The plot centers around a family, not unlike the fractious relationship between Logan Roy and his adult children in the hit HBO series “Succession.” Sneider avoided watching the show while writing “Shelf Life” so he wouldn’t be influenced by its characters. He did a considerable amount of rewriting before arriving at a final manuscript that passed muster with a major publisher.

“I wrote about 14 drafts,” he said. “I can show you a sheaf of rejection letters. I thought I had a good product. I sent a copy to Michael Levin (a New York Times bestselling author), and he loved the plot.

“He said, ‘I think this has potential — but boy, do you have work to do.’ He taught me about tension, the things in fiction that you want, like conflict. You want things unresolved for a while. The reader needs to wonder what’s going to happen.”

One reader of “Shelf Life” who is a fan of Sneider’s writing is Jerry Tullman, a member of Nusach Hari B’nai Zion Congregation. Tullman has also known Sneider for 60-plus years.

“I very much liked it,” said Tullman, 80. “I think it’s sensational. It’s a stunning intellectual accomplishment. I generally read nonfiction. Martin gave me and my wife, Gail, a copy, and we both started reading it independently and neither one of us could put it down.”

While fine-tuning the book, Sneider got expert editing assistance from Levin. Sneider also received coaching from his late wife, Jill Frank Sneider, a Henry James and Edith Wharton scholar.

“She would say, ‘Why does the reader care?’ ” Sneider said. “She’d write sweet notes like that off to the side. She really helped me transform what was a nonfiction book into fiction.”

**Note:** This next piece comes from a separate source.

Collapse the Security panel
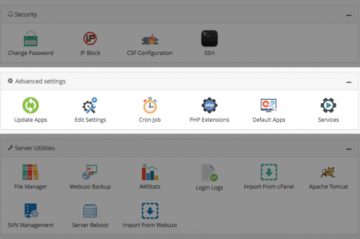This screenshot has width=360, height=239. tap(348, 15)
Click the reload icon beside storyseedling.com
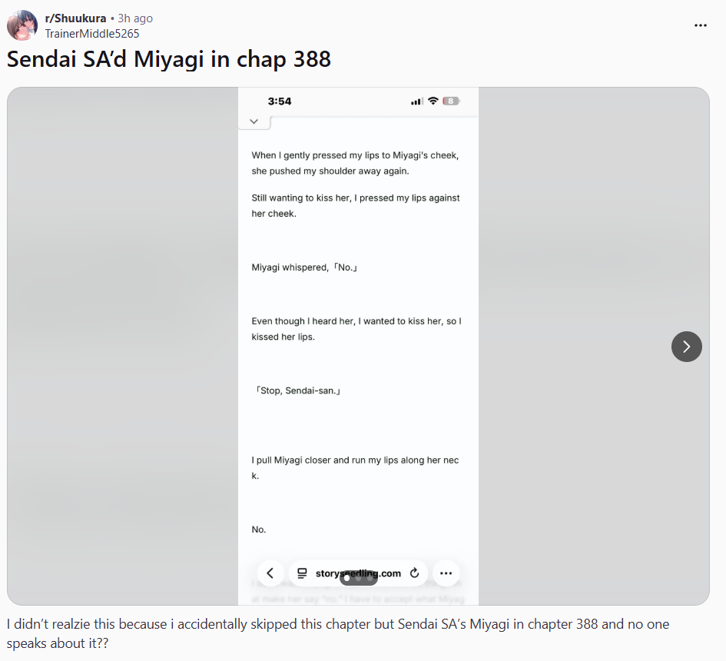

Sneider previously wrote a nonfiction exploration of the shoe business in 2009. “TOAST: How a Leading Retailer Went From Toast of the Town to Just Plain Toast,” traces the rise and fall of Edison Brothers Shoes, including his tenure at the helm. At its peak, Edison Brothers had 3,000 stores and more than $1.5 billion in revenue.

After leaving the corporate world, Sneider was an adjunct professor of marketing at Olin Business School. At Washington University, those accomplishments led to his first novel.

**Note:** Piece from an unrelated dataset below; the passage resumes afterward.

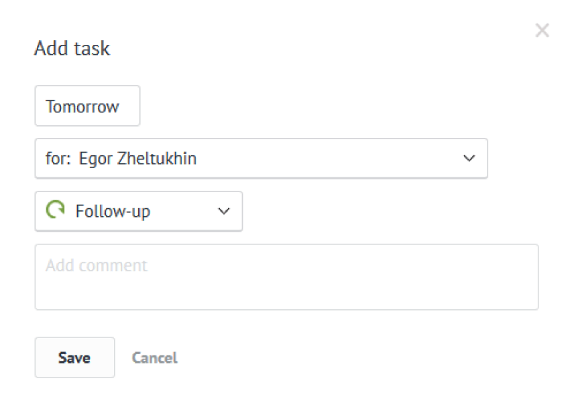Image resolution: width=570 pixels, height=411 pixels.
Task: Click the Follow-up task type label
Action: (113, 212)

“I was a freshman at Central High School in Omaha, and we had to do a 300-word theme on ‘The Yearling’ by Marjorie Kinnan Rawlings,” Sneider recalled. “The teacher asked me to see him after class. He said to me, ‘You’re going to rewrite and rewrite and rewrite this until you get it right because you’ve got the talent to be a much better writer than this.’ After five drafts, he said, ‘I never want to see a paper from you that isn’t written like this.’

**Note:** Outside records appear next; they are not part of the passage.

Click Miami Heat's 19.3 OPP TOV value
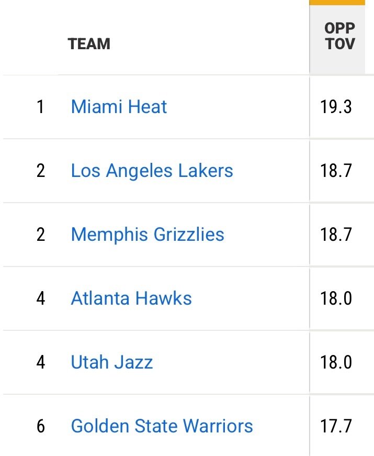 (x=336, y=107)
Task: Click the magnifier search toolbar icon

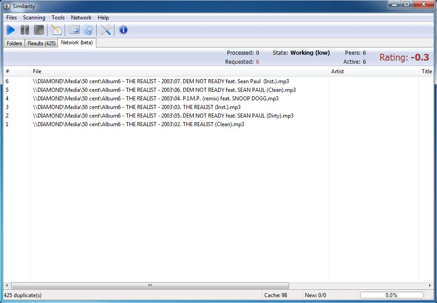Action: click(88, 30)
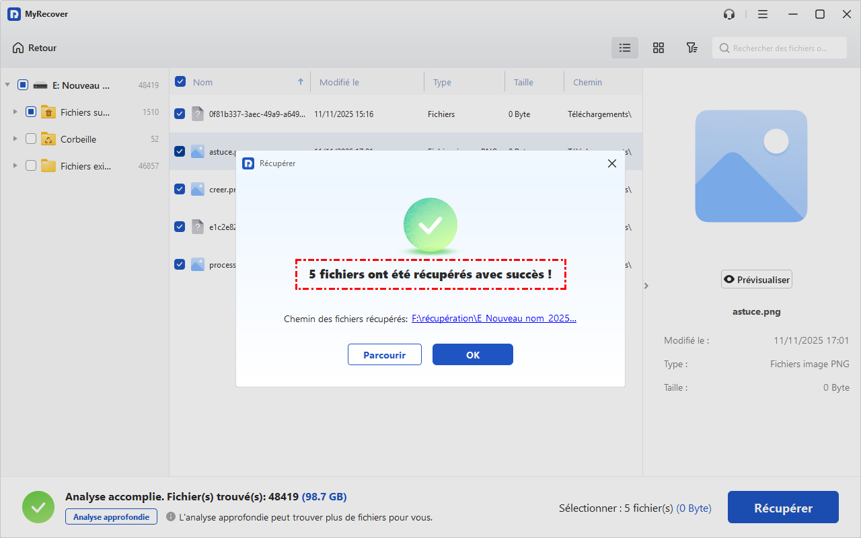Close the Récupérer dialog

[611, 163]
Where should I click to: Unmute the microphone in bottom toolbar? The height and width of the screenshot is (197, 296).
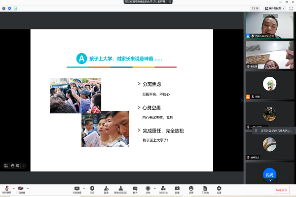pyautogui.click(x=7, y=189)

“He saw something in me and he was merciless. My mother was a copy editor for the New York Times, so I had the advantage of indirect tutoring. I had the DNA, and I had people who read my stuff and weren’t afraid to say, ‘You can do better.’ ”

“Shelf Life” is available at Left Bank Books and online booksellers. Martin Sneider has already written three as yet unpublished sequels that will continue the Feldman family story.